_DATA TO USE_
○ ○ ○ ○

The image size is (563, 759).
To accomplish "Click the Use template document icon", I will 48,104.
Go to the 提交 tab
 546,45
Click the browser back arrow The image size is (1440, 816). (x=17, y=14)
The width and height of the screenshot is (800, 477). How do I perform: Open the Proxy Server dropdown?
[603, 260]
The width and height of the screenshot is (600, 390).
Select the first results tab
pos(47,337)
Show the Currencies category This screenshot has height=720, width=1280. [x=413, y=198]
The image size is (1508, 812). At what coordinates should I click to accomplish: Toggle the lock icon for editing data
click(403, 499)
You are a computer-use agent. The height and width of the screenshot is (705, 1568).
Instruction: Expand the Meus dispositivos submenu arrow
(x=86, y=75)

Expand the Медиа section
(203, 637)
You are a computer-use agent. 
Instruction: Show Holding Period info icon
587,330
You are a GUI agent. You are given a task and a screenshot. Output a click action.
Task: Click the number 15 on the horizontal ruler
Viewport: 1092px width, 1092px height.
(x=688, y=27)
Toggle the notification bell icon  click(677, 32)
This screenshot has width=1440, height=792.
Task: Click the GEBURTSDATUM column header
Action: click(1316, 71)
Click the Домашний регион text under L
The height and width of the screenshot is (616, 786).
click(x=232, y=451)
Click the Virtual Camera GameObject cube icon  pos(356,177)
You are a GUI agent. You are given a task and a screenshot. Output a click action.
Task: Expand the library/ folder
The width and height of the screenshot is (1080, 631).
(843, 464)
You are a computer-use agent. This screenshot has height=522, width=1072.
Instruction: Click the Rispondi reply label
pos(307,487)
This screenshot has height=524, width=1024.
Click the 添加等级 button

○ ○ ○ ○

_TASK GOAL_
Would you reproduce the material above exactly as it reads?

_EXERCISE RESULT_
The image size is (563, 759).
To accomplish "Click the Use template document icon", I will 48,104.
Go to the 提交 tab
 546,45
Click the browser back arrow The image size is (1440, 816). (x=17, y=14)
The width and height of the screenshot is (800, 477). How do I perform: Open the Proxy Server dropdown?
[603, 260]
The width and height of the screenshot is (600, 390).
Select the first results tab
pos(47,337)
Show the Currencies category This screenshot has height=720, width=1280. [x=413, y=198]
The image size is (1508, 812). At what coordinates should I click to accomplish: Toggle the lock icon for editing data
click(403, 499)
You are a computer-use agent. The height and width of the screenshot is (705, 1568).
Instruction: Expand the Meus dispositivos submenu arrow
(x=86, y=75)

Expand the Медиа section
(203, 637)
You are a computer-use agent. 
Instruction: Show Holding Period info icon
587,330
You are a GUI agent. You are given a task and a screenshot. Output a click action.
Task: Click the number 15 on the horizontal ruler
Viewport: 1092px width, 1092px height.
(x=688, y=27)
Toggle the notification bell icon  click(677, 32)
This screenshot has width=1440, height=792.
Task: Click the GEBURTSDATUM column header
Action: click(1316, 71)
Click the Домашний регион text under L
The height and width of the screenshot is (616, 786).
click(x=232, y=451)
Click the Virtual Camera GameObject cube icon  pos(356,177)
You are a GUI agent. You are given a task and a screenshot. Output a click action.
Task: Expand the library/ folder
The width and height of the screenshot is (1080, 631).
(843, 464)
You are a computer-use agent. This screenshot has height=522, width=1072.
Instruction: Click the Rispondi reply label
pos(307,487)
This screenshot has height=524, width=1024.
Click the 添加等级 button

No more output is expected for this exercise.